(Provided records Opens)

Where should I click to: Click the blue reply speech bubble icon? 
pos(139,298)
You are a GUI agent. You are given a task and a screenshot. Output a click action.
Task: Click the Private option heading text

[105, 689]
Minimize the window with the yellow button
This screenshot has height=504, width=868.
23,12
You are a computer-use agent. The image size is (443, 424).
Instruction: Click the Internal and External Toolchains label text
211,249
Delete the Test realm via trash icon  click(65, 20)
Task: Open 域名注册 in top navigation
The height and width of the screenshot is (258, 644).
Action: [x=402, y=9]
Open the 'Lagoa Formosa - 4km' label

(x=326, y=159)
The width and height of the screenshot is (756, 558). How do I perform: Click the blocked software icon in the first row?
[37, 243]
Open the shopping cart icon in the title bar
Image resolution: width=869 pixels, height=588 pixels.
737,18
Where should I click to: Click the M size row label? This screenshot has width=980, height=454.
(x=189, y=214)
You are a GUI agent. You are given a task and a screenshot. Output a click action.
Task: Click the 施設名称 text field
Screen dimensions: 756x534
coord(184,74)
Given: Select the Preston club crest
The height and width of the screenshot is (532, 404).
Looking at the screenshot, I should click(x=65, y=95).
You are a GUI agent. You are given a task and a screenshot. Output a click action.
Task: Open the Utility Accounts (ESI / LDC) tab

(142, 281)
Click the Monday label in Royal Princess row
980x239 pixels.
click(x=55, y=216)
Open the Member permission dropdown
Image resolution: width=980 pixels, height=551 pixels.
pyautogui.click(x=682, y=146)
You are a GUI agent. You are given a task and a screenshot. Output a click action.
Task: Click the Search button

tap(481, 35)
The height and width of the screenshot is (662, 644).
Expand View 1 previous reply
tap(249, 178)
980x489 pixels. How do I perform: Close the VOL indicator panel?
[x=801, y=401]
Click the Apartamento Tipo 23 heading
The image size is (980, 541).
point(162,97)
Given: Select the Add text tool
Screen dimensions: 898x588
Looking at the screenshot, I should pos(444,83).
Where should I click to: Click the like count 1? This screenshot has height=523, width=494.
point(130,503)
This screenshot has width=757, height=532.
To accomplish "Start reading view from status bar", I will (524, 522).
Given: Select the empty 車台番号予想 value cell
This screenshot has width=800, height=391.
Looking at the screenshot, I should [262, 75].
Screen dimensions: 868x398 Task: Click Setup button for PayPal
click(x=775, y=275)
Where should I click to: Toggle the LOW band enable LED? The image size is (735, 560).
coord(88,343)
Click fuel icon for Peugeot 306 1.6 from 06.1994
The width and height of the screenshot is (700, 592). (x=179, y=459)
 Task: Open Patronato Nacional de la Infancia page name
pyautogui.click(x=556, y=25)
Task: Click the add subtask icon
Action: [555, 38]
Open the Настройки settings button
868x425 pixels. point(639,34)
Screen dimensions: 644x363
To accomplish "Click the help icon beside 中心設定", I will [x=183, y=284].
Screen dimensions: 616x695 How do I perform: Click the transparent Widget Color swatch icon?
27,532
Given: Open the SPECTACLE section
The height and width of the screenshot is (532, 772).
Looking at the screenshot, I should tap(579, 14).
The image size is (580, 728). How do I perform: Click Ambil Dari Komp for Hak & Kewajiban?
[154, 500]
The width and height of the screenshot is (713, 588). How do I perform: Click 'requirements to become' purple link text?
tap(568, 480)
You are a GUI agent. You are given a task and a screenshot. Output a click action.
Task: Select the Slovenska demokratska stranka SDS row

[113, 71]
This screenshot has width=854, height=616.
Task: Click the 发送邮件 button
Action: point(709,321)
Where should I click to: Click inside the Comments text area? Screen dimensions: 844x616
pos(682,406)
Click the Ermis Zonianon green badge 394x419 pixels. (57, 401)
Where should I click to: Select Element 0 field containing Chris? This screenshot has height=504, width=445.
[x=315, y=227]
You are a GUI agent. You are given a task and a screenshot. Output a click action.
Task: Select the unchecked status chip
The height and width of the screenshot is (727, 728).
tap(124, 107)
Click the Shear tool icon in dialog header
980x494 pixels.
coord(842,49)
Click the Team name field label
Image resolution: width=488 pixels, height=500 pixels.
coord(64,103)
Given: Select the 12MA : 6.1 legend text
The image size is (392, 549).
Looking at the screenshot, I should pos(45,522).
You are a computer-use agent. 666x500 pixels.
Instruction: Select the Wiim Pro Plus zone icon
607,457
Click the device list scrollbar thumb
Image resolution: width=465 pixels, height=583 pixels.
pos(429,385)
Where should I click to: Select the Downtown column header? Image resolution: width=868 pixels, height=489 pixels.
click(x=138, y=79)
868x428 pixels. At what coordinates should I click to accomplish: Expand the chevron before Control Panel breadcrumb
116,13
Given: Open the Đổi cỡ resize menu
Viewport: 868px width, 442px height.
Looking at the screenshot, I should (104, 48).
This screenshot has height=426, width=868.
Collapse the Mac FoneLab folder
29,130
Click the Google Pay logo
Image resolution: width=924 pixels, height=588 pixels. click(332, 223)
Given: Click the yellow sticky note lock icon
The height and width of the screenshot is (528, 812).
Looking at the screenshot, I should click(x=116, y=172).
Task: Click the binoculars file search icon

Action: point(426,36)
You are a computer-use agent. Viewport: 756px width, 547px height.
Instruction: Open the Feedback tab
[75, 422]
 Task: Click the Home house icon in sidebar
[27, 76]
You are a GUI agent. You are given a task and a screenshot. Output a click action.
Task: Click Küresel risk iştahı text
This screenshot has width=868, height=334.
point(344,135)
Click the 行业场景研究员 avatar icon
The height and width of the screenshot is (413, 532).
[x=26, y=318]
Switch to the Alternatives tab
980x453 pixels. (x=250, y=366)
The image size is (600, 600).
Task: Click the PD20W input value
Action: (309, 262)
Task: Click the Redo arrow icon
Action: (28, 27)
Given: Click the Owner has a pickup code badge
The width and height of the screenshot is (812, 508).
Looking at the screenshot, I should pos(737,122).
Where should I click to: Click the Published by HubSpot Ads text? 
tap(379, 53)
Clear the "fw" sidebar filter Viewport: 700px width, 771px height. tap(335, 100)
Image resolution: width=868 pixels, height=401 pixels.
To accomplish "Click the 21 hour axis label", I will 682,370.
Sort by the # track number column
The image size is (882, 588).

(Provided records Closes)

*What is expected*.
Quote the data above from the line containing "The image size is (580, 728)." to the line containing "Click the Ermis", inclusive, and stop.

*Written response*.
The image size is (580, 728). How do I perform: Click Ambil Dari Komp for Hak & Kewajiban?
[154, 500]
The width and height of the screenshot is (713, 588). How do I perform: Click 'requirements to become' purple link text?
tap(568, 480)
You are a GUI agent. You are given a task and a screenshot. Output a click action.
Task: Select the Slovenska demokratska stranka SDS row

[113, 71]
This screenshot has width=854, height=616.
Task: Click the 发送邮件 button
Action: point(709,321)
Where should I click to: Click inside the Comments text area? Screen dimensions: 844x616
pos(682,406)
Click the Ermis Zonianon green badge 394x419 pixels. (57, 401)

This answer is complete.